Duprez maintained his leading position at the Opéra until 1849, singing the title role in the première of Berlioz's Benvenuto Cellini in 1838, and taking part in several further Donizetti premieres, including those of La favorite (as Fernand) and Les Martyrs (as Poliuto), both in 1840, and Dom Sébastien (in the title role), in 1843. Ironically the role of Poliuto, which Donizetti had written expressly for Nourrit in order to help him to maintain his exalted position, was to become associated in the public's mind with Duprez.
After singing in London at the Drury Lane theatre in the years 1843–1844, Duprez began to cut back on his stage performances, with a notable exception being the lead role in Giuseppe Verdi's Jérusalem. His last public appearance was in 1851 in Lucia di Lammermoor at the Théâtre des Italiens. He then devoted himself to teaching, first at Paris's Conservatoire (where he had been appointed to a professorship as far back as 1842), and afterwards privately.
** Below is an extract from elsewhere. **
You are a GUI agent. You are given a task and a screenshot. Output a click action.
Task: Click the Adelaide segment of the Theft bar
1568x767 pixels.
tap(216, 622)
His students included the celebrated French virtuoso bass Pol Plançon (1851–1914), whose voice is preserved on gramophone recordings made in 1902–1908. Duprez also devised a system of written exercises for singers and composed a few less than successful operettas.
In his 1880 book Souvenirs d'un chanteur, Duprez, a close friend of Donizetti's, related in deeply felt terms the bitter setbacks and obstructions which the Bergamo composer had suffered in the theatrical world.
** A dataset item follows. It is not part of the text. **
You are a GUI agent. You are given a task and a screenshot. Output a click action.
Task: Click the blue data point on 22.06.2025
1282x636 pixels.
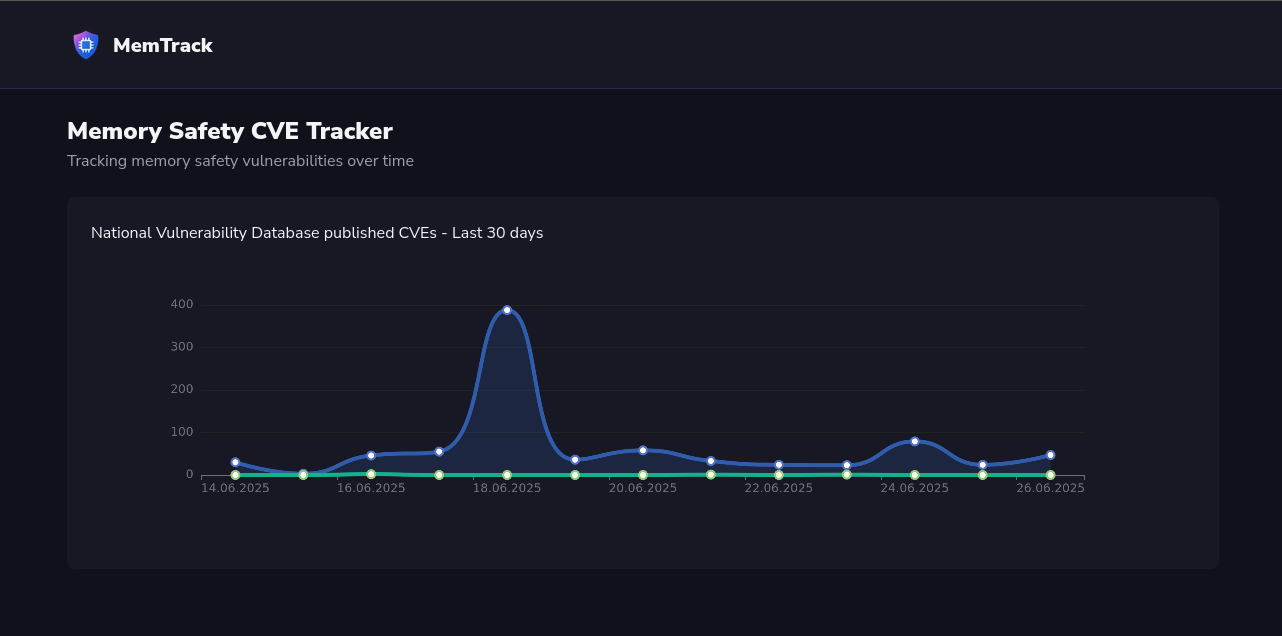click(x=779, y=465)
Duprez died at Poissy, near Paris, in 1896. He was the father of soprano Caroline Duprez.
One can differentiate two distinct phases in Duprez's artistic life. Initially, being equipped by nature with a clear but comparatively thin voice, he appears to have stood in the French haute-contre tradition of singing. So, when he first went to Italy, he naturally assumed equivalent tenore contraltino roles in operas written by Rossini. However, he failed to make any great impression on Italian audiences with his Rossinian endeavours, perhaps because of his deeply rooted disinclination to indulge in displays of coloratura.
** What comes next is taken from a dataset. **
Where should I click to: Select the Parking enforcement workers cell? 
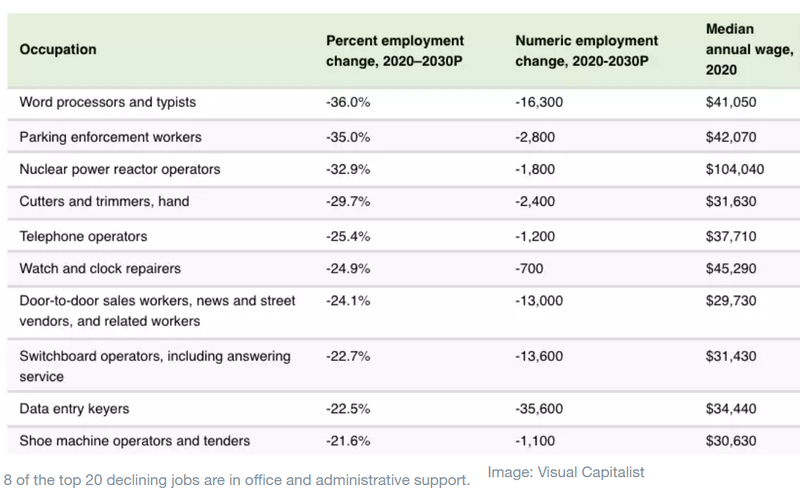[110, 137]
While in Italy, he began by modelling himself on the bel-canto tenor Rubini, whose bravura vocalism was a byword for sweetness and elegiac inflexion. Soon, however, he found a new source of inspiration in the person of Domenico Donzelli, the then greatest living "baritonal" tenor. Donzelli possessed a robust voice and a deliberately darkened timbre, coupled with firmly accented diction, immense nobility of phrasing and a vibrant, intense method of acting. The merging of Rubini and Donzelli's contrasting styles in Duprez, and the introduction of the famous high C from the chest (which soon became a standard feature of Romantic singing), gave rise to a fresh category of tenor, the tenore di forza. The dramatic tenor of the present day is a direct descendant in terms of range, tessitura and tonal thrust from this kind of mid-19th century voice first exemplified by Duprez.
Duprez was a small man and, regrettably, the chest high C was an element of his vocal mechanism which soon took a toll on his physical resources. According to Berlioz, his voice sounded "hardened" as early as 1838, at the premiere of Benvenuto Cellini, and over the next 10 years, despite some isolated successes, his singing continued to deteriorate. Finally, Duprez was driven into an early retirement from the stage and he took up teaching.